Six ans après la signature de l’accord entre le gouvernement et la guérilla des Farc, la mise en œuvre de la paix en Colombie est loin d’être accomplie. Trafic de drogue, paramilitaires, groupes armés dissidents, violences : à évoquer la paix en Colombie, on se heurte invariablement aux funestes réalités qui n’ont pas disparu, loin s’en faut, six ans après la signature en novembre 2016 de l’accord de paix entre le gouvernement et la guérilla des FARC.
Photo : Radio Caspas
La mise en œuvre de la paix en Colombie n’en est certes pas au point mort, assurent les intervenants d’une conférence sur le sujet organisée début juin à Paris par Geneviève des Rivières, présidente de l’Institut France-Amériques. L’accord a bien permis de négocier la paix [avec les Farc], rappelle Yali Sequeira, un juriste et politologue qui anime notamment le programme de soutien Ensemble pour la paix, cofinancé par l’Agence française de développement (AFD). En juin 2022, la Commission de la Vérité, un organe clé issu de l’accord, a bien signifié quelque 700 recommandations dans son rapport final après avoir entendu, année après année, les témoignages de
30 000 personnes victimes du conflit. Le rapport propose d’en finir avec “la culture de la guerre“ dans ce pays où 60 ans d’affrontements ont fait 9 millions de victimes, et de lutter contre l’impunité.
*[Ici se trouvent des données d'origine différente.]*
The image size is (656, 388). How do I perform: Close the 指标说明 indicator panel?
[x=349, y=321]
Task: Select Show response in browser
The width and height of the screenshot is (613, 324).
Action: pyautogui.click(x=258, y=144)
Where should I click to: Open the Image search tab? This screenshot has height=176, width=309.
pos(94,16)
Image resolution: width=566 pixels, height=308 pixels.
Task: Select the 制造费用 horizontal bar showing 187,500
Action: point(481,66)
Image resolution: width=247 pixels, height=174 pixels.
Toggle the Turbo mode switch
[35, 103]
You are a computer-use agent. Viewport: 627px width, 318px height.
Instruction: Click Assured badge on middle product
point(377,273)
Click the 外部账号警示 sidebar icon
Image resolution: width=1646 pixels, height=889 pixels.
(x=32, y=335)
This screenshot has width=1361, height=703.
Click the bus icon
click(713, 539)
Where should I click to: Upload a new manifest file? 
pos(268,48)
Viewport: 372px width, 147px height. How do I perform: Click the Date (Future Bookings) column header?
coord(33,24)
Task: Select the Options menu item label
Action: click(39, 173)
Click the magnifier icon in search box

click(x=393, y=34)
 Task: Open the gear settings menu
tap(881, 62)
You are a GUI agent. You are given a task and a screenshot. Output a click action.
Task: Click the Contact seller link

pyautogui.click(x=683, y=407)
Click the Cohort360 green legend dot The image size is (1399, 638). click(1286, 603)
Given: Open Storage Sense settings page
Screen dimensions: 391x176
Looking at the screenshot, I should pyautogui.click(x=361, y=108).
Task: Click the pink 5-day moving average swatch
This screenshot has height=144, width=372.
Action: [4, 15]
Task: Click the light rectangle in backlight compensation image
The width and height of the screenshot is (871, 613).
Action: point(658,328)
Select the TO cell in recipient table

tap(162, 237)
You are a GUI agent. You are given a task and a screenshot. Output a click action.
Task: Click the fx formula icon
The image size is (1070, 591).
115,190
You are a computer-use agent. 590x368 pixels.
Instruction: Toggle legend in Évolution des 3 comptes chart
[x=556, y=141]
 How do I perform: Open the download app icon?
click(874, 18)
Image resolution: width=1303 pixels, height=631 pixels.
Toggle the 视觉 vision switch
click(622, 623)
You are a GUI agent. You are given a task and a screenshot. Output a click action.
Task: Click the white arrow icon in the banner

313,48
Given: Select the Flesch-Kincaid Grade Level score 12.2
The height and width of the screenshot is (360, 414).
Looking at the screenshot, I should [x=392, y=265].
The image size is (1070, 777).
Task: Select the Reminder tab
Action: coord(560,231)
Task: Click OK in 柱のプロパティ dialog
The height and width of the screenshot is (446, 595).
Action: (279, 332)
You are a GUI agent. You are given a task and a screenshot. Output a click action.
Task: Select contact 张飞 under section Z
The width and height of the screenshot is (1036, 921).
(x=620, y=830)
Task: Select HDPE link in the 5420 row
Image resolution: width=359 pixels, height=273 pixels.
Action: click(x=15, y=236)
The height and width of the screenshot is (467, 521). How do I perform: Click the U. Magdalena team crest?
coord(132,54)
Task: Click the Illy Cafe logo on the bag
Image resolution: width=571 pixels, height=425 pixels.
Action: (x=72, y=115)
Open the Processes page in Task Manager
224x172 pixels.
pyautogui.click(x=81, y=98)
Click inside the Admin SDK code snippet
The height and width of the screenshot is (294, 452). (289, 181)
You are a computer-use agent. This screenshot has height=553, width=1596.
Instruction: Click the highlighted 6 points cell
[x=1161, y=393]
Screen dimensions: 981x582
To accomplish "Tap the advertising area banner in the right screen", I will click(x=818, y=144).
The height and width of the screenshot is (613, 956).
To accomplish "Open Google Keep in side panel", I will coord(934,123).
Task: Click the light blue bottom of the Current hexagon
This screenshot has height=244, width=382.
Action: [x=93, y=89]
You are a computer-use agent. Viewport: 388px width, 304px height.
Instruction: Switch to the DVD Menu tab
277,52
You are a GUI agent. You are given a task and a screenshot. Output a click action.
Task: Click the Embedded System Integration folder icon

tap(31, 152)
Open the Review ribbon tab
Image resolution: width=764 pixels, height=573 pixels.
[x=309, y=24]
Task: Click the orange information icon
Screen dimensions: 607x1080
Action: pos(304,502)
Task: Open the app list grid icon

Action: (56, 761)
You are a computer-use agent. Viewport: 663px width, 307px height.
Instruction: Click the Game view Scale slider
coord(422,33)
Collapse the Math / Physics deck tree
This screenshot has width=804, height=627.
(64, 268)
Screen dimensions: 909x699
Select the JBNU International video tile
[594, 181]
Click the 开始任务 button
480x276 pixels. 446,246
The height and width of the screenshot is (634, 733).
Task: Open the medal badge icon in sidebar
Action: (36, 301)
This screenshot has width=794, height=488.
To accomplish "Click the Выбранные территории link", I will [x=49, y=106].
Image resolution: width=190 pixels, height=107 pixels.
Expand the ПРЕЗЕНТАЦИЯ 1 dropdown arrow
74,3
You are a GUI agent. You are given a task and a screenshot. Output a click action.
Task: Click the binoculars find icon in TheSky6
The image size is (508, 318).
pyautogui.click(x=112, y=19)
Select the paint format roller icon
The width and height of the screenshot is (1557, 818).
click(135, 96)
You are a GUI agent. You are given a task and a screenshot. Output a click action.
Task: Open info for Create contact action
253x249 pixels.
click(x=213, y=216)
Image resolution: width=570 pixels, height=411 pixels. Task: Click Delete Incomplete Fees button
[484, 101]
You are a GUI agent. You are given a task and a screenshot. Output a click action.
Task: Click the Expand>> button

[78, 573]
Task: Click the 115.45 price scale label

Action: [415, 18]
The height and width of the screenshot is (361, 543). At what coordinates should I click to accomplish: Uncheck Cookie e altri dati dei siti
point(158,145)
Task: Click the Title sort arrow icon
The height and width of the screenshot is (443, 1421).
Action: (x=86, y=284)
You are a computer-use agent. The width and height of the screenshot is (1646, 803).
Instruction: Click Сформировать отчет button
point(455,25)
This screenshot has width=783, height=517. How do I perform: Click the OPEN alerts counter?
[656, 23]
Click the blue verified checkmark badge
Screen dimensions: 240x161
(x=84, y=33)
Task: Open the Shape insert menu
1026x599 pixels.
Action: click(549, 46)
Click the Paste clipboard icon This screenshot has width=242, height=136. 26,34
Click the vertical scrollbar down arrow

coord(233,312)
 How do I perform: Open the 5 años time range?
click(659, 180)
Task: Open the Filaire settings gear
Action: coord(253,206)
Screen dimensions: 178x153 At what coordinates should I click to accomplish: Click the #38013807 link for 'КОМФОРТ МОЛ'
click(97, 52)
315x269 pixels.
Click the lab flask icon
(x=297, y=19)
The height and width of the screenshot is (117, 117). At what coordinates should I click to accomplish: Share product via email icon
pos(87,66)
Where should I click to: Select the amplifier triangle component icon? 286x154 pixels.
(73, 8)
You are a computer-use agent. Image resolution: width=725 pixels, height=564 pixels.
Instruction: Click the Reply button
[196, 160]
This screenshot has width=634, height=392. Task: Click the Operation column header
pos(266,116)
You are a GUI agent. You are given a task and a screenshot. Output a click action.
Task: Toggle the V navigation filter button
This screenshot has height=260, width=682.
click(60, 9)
Une urgence : aujourd’hui encore, 97 % des actes violents demeurent sans suite, souligne M.Sequeira. Et 66 groupes armés terrorisent la population.
Le président de gauche Gustavo Petro, élu en 2022, a par ailleurs lancé une nouvelle approche de “paix totale“ en incluant tous les groupes armés dans une négociation, y compris ceux du crime organisé comme le redoutable Clan du Golfe. En près de dix ans, cinq processus de paix avec la guérilla de l’ELN (Armée de libération nationale) n’ont pas abouti, la tâche est donc colossale.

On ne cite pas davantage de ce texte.